▶ Instructions for the task
For each line of the data below, copy it if it holds the word "arrow".

Collected data entries:

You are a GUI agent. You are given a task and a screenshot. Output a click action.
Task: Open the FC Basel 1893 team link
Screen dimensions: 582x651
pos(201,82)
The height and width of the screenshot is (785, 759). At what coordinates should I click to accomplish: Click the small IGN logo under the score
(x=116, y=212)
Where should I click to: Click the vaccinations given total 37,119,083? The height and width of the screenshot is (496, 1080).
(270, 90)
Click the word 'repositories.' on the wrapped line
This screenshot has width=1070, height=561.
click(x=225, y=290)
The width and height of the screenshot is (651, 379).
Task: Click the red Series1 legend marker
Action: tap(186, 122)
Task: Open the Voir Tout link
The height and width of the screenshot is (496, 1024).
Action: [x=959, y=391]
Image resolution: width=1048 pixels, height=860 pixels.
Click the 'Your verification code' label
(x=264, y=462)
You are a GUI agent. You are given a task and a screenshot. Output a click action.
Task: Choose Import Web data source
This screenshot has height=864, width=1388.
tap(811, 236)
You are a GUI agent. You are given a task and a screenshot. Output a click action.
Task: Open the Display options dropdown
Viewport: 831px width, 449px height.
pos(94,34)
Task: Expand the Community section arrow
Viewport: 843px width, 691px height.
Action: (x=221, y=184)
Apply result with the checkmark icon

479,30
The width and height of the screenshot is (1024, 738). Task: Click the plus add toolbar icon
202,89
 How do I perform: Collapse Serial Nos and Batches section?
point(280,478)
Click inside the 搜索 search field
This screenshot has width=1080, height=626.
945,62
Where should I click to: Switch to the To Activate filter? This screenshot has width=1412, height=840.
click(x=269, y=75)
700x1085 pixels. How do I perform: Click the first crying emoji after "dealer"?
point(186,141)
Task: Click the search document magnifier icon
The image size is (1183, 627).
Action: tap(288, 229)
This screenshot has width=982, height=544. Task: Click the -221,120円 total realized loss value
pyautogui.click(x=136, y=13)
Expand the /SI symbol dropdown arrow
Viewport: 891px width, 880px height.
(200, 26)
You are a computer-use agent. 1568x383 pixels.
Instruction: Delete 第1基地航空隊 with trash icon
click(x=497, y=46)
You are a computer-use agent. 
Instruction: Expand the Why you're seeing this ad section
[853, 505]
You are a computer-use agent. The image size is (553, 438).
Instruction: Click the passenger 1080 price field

▶ Response for this exercise
Task: Expand the Community section arrow
Expand the /SI symbol dropdown arrow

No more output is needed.